Salah satu dari kelompok mengangkat tangan. Panitia itu menyuruh Sandy untuk mendekati kelompoknya. "Lo kelompok sembilan?" tanya Marella hanya mendapati gumanan kecil dari Sandy.

"Wih ada Bayu nih, bisa nih gue babuin," ucap Nora tampak senang melihat wajah melas Bayu. Satu kelompok itu ada Nora, Bayu, Salsa, Fania dan enam orang lainnya.

"Gue kepret juga lo! Enak aja jadiin anak orang babu, emangnya lo siapa?" tanya Bayu memutar malas. Sebenarnya ada rasa senang, Bayu bisa lebih dekat lagi dengan adik temannya ini.

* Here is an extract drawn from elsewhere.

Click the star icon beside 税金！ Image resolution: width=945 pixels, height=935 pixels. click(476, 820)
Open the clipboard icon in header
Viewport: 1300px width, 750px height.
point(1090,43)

"Lo tanya siapa gue? Gue nih ya bidadari yang habis turun kayangan, tahu!" nyolot Nora mengibaskan rambut panjangnya. "Kayangan ndasmu. Muka lo kek tempe mendoan aja pakek dimiripin sama bidadari,"

"Bayu!"

"Nora!"

"Ih!!! Bayu!"

"Nggak sopan panggil lebih tau pakek nama langsung!" sindir Bayu.

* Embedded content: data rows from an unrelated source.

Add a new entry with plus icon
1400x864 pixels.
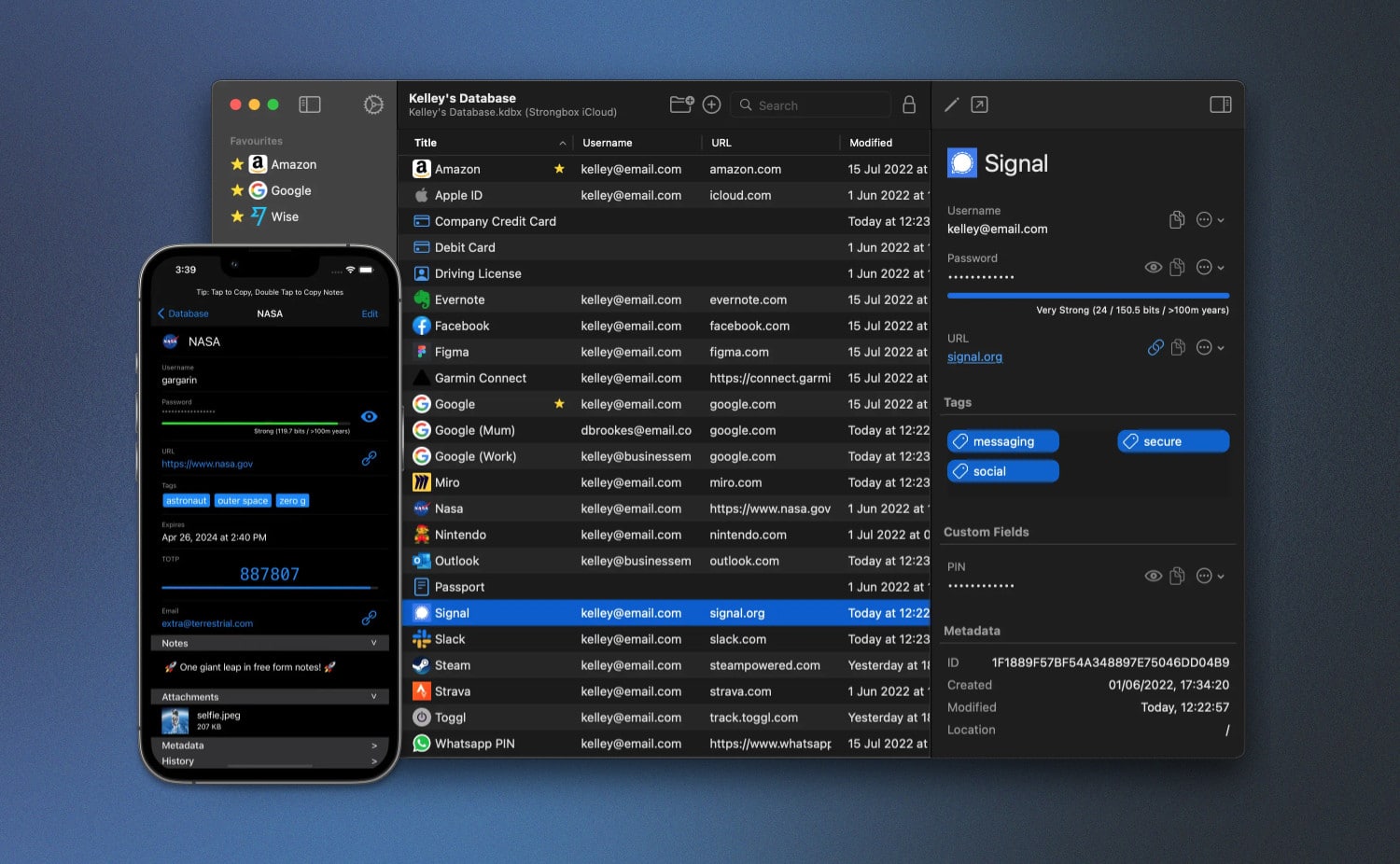click(711, 105)
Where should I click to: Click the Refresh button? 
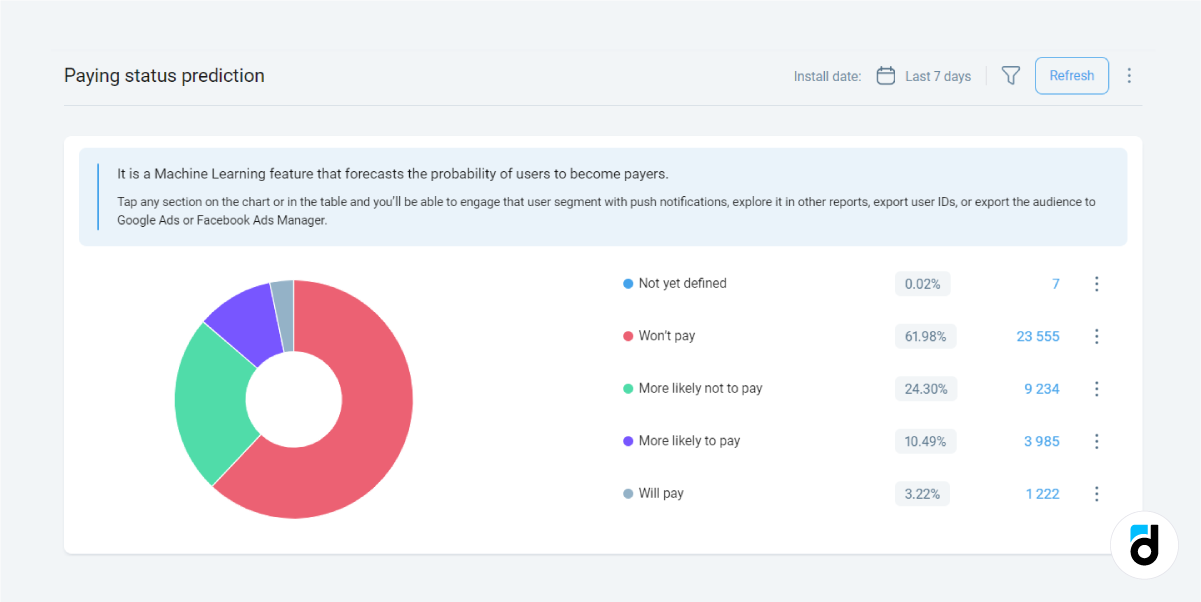[x=1071, y=75]
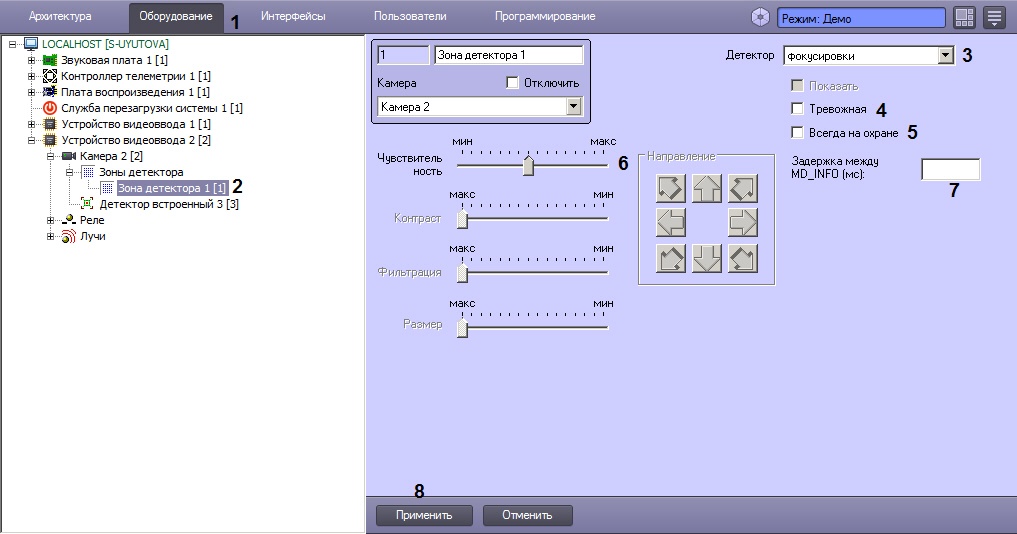The height and width of the screenshot is (534, 1017).
Task: Click the Применить button
Action: pos(423,515)
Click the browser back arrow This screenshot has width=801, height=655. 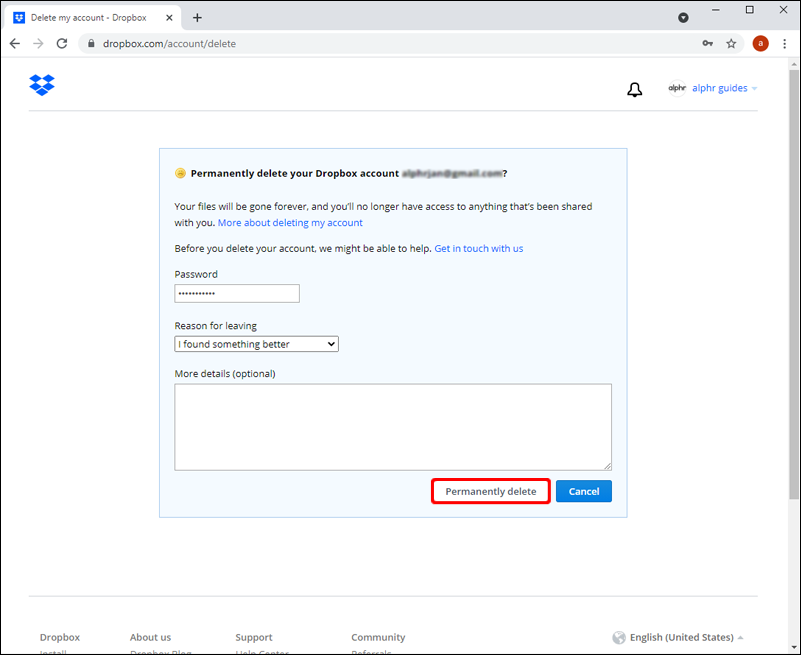click(x=15, y=44)
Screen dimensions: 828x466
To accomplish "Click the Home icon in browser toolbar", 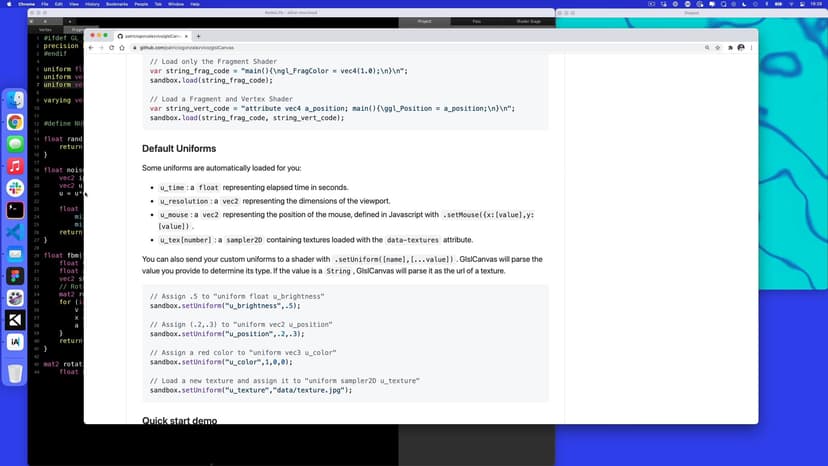I will (x=120, y=48).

"Biarin serah gue lah, wle!" Keduanya langsung bersedekap dada lalu memalingkan wajahnya.

"Berhentilah berdebat. Jangan bertingkah seperti anak kecil," omel Fania menatap malas Bayu dan hanya melirik Nora.

"Oh kakak ipar, kami hanya bercanda saja tidak lebih," ucap Nora merangkul lengan Fania dengan muka melas. Sekilas dia tidak percaya dengan sikap Nora yang menurutnya kayak bunglon.

"Kalian lebih cocok jadi kakak adik, dibanding temennya kakak si adik," ungkap Salsa melihat perdebatan Bayu dan Nora.

"Gue sih punya kakak kek dia, najis."

"Gue lebih NAJIS!!" sahut Bayu tak kalah pedas.

Di kelompok sebelah, Arumi tampak tenang saat tidak ada yang cukup di kelompoknya. Meski nanti pasti monoton, itu lebih baik daripada harus basa basi panjang. Tapi sayangnya tiba-tiba ada satu orang datang mendekat setengah berlari.

"Kelompok 7?" dari mereka ada yang mengangguk. "Kak Zafran kelompok 7?" tanya salah satu yang diangguki olehnya. "Mampus."

"Rumi? Lo disini?" tanya Zafran menatap wajah Arumi yang sedikit aneh. Seperti kurang nyaman.

"Yeah, gue dapat nomer 7." Arumi tampak kaku dan canggung sedangkan Zafran biasa saja. Malah sekarang dia sibuk berbincang dengan teman satu kelasnya, cowok.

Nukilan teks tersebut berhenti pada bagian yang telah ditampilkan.